0
votes

Tweets from twitter are stored in hdfs in hadoop. The tweets need to be processed for sentiment analysis. The tweets in hdfs are in avro format so they need to be processed using Json loader But in pig scripting the tweets from hdfs are not getting read.After changing jar files the pig script is showing failed message

By using these following jar files by pig script is getting failed.

REGISTER '/home/cloudera/Desktop/elephant-bird-hadoop-compat-4.17.jar';

REGISTER '/home/cloudera/Desktop/elephant-bird-pig-4.17.jar';

REGISTER '/home/cloudera/Desktop/json-simple-3.1.0.jar';

These are another set of jar files with which its not failing but data is also not getting read.

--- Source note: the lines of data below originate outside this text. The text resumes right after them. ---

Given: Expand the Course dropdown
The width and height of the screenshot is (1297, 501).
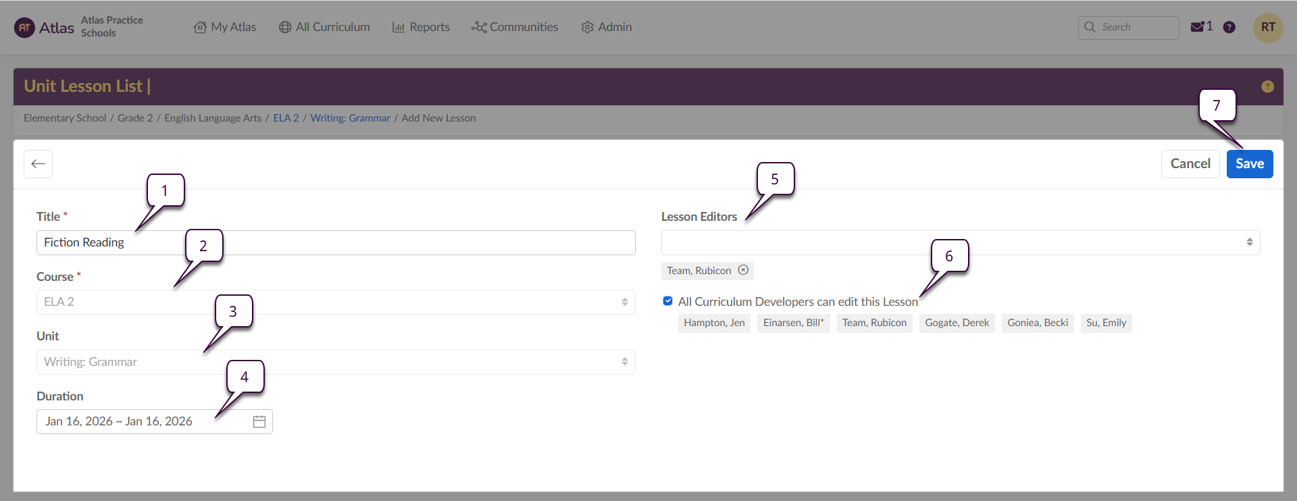Looking at the screenshot, I should (336, 302).
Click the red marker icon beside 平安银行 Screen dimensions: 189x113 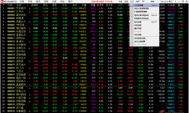coord(29,9)

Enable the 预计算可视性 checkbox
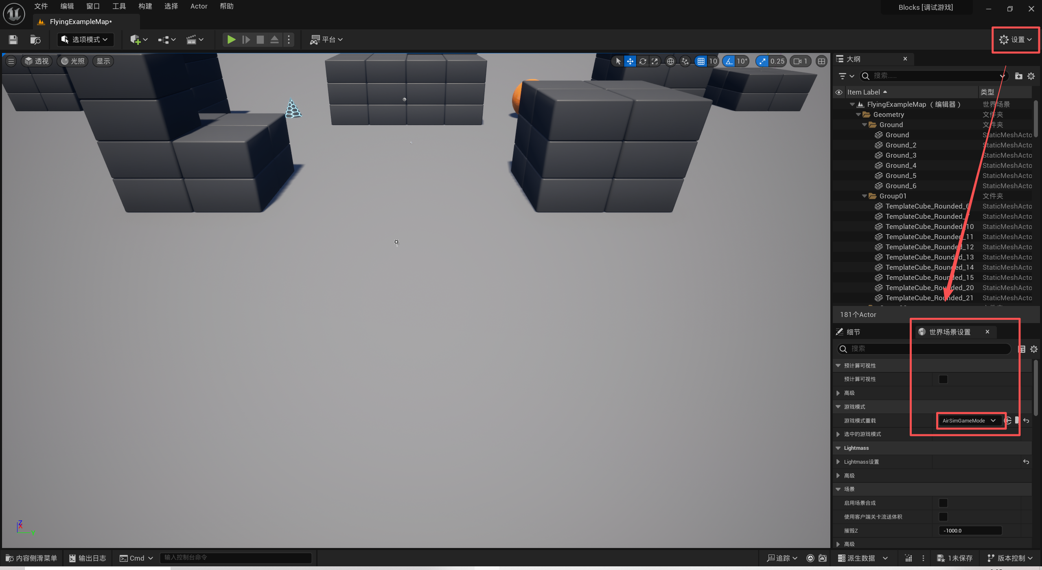(x=943, y=379)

REGISTER '/home/cloudera/Desktop/elephant-bird-hadoop-compat-4.17.jar';

REGISTER '/home/cloudera/Desktop/elephant-bird-pig-4.17.jar';

REGISTER '/home/cloudera/Desktop/json-simple-1.1.jar';

Here is all my pig scripting commands i have used:

tweets = LOAD '/user/cloudera/OutputData/tweets' USING com.twitter.elephantbird.pig.load.JsonLoader('-nestedLoad') AS myMap;

B = FOREACH tweets GENERATE myMap#'id' as id ,myMap#'tweets' as tweets;

tokens = foreach B generate id, tweets, FLATTEN(TOKENIZE(tweets)) As word;

dictionary = load ' /user/cloudera/OutputData/AFINN.txt' using PigStorage('\t') AS(word:chararray,rating:int);

word_rating = join tokens by word left outer, dictionary by word using 'replicated';

describe word_rating;

rating = foreach word_rating generate tokens::id as id,tokens::tweets as tweets, dictionary::rating as rate;

word_group = group rating by (id,tweets);

avg_rate = foreach word_group generate group, AVG(rating.rate) as tweet_rating;

positive_tweets = filter avg_rate by tweet_rating>=0;
DUMP positive_tweets;

negative_tweets = filter avg_rate by tweet_rating<=0;

DUMP negative_tweets;

Error on dumping above tweets command for the first set of jar files:

Input(s): Failed to read data from "/user/cloudera/OutputData/tweets"

Output(s): Failed to produce result in "hdfs://quickstart.cloudera:8020/tmp/temp-1614543351/tmp37889715"

Counters:
Total records written : 0
Total bytes written : 0
Spillable Memory Manager spill count : 0
Total bags proactively spilled: 0
Total records proactively spilled: 0

Job DAG:
job_1556902124324_0001


2019-05-03 09:59:09,409 [main] INFO  org.apache.pig.backend.hadoop.executionengine.mapReduceLayer.MapReduceLauncher - Failed!
2019-05-03 09:59:09,427 [main] ERROR org.apache.pig.tools.grunt.Grunt - ERROR 1066: Unable to open iterator for alias tweets. Backend error : org.json.simple.parser.ParseException
Details at logfile: /home/cloudera/pig_1556902594207.log

Error on dumping above tweets command for the second set of jar files:

Input(s): Successfully read 0 records (5178477 bytes) from: "/user/cloudera/OutputData/tweets"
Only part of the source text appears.